▶ **The records**
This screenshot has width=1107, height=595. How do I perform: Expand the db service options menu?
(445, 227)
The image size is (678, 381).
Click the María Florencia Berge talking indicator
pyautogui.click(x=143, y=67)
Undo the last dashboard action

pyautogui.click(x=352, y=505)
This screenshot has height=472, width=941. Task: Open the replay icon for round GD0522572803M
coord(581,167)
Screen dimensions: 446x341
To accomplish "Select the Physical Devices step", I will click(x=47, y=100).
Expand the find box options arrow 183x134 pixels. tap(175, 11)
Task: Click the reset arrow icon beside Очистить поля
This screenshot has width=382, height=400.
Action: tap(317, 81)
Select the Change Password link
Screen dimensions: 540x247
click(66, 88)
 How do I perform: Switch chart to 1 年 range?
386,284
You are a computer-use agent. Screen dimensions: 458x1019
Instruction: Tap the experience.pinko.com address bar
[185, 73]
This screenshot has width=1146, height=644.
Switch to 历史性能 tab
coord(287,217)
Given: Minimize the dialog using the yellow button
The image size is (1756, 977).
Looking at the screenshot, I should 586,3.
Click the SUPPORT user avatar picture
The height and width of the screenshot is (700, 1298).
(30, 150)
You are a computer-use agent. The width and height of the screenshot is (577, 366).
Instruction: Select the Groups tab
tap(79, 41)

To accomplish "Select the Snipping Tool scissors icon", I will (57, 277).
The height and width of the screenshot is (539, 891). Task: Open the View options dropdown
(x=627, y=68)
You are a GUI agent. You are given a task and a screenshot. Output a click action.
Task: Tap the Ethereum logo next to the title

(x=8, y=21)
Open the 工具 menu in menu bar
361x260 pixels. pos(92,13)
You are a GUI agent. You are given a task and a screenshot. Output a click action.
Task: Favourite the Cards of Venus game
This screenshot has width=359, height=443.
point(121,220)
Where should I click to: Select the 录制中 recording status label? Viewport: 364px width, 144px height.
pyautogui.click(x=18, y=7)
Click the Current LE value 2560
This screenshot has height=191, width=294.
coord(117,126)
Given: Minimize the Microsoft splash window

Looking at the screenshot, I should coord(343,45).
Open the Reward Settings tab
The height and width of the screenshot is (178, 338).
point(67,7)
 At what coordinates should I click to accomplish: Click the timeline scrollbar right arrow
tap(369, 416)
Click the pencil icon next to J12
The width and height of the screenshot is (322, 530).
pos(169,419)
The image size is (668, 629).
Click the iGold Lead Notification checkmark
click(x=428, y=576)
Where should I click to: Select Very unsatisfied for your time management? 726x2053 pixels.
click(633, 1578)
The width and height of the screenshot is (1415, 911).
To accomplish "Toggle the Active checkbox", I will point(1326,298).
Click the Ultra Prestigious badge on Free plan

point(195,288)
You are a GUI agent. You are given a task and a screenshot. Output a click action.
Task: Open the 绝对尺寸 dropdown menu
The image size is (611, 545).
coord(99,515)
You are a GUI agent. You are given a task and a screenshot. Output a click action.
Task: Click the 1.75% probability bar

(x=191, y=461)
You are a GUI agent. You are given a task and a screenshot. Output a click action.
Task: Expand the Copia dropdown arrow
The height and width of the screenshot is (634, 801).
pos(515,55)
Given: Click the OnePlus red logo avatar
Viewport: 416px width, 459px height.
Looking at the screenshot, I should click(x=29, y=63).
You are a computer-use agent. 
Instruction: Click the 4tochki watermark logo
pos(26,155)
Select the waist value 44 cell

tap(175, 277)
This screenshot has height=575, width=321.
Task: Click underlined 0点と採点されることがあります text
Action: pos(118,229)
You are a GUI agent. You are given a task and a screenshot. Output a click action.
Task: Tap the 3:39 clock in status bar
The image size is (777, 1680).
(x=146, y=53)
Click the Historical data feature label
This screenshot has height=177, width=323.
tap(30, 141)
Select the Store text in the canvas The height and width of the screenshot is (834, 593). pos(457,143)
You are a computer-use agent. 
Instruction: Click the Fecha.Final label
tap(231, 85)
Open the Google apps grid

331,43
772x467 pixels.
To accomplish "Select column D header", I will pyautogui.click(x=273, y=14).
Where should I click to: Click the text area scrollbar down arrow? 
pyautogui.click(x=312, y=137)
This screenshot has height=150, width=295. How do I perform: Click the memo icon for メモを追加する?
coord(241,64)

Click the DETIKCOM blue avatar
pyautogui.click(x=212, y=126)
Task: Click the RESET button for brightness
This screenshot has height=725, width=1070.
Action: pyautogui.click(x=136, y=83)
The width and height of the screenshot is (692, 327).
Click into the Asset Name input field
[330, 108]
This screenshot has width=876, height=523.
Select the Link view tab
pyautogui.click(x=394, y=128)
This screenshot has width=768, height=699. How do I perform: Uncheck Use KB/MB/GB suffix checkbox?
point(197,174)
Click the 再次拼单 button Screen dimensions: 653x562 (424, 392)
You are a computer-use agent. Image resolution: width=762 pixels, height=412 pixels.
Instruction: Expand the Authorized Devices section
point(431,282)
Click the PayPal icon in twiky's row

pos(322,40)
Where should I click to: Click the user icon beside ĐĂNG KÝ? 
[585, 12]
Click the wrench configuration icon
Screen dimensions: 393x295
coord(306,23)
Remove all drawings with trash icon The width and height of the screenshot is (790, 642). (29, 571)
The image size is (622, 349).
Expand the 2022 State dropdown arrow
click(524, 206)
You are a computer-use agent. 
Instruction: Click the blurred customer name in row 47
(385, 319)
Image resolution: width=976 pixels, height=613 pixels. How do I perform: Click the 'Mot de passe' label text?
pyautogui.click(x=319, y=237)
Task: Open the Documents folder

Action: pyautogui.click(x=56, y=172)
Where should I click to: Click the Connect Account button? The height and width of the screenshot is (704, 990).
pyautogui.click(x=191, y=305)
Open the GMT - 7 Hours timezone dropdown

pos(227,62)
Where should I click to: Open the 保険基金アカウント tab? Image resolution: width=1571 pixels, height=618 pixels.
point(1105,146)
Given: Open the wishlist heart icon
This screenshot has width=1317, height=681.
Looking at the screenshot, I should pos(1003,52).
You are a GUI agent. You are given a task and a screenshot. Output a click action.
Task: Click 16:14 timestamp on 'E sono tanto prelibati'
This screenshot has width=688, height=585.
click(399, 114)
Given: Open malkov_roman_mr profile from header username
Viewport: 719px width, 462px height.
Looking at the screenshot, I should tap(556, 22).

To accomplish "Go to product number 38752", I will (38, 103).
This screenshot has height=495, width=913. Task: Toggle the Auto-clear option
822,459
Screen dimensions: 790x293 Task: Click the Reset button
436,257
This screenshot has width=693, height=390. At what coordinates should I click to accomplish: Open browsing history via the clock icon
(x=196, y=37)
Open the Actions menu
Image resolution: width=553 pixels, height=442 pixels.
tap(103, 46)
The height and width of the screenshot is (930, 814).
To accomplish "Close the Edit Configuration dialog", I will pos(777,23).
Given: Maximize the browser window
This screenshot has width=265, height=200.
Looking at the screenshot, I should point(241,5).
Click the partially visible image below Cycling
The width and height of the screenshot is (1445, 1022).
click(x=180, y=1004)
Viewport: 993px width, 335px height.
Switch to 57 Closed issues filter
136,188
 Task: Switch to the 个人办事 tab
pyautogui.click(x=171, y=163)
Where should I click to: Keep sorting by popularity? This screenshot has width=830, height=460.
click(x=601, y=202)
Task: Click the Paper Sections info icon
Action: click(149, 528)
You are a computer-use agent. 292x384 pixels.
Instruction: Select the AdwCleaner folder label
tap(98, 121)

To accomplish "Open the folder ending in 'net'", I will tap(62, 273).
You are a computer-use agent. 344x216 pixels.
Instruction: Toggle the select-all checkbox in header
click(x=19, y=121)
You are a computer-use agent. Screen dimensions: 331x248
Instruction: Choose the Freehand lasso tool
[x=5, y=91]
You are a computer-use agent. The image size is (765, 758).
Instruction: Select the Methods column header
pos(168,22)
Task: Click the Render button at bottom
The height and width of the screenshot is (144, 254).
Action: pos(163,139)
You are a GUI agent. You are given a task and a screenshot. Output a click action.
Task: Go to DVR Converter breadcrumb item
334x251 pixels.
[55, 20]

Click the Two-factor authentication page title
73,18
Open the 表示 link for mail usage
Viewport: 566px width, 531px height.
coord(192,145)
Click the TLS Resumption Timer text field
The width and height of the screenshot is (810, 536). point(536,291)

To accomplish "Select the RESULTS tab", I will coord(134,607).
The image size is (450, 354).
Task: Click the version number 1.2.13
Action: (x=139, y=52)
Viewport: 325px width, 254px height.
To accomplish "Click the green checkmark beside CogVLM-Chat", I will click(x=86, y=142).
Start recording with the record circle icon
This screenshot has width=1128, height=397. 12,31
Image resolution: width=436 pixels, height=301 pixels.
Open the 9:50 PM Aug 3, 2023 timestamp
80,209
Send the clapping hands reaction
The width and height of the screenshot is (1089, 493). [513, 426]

▶ **Try it**
Return, from the material above, every line with the word "dialog".

▶ **Reply to the task**
Given: Minimize the dialog using the yellow button
To accomplish "Close the Edit Configuration dialog", I will pos(777,23).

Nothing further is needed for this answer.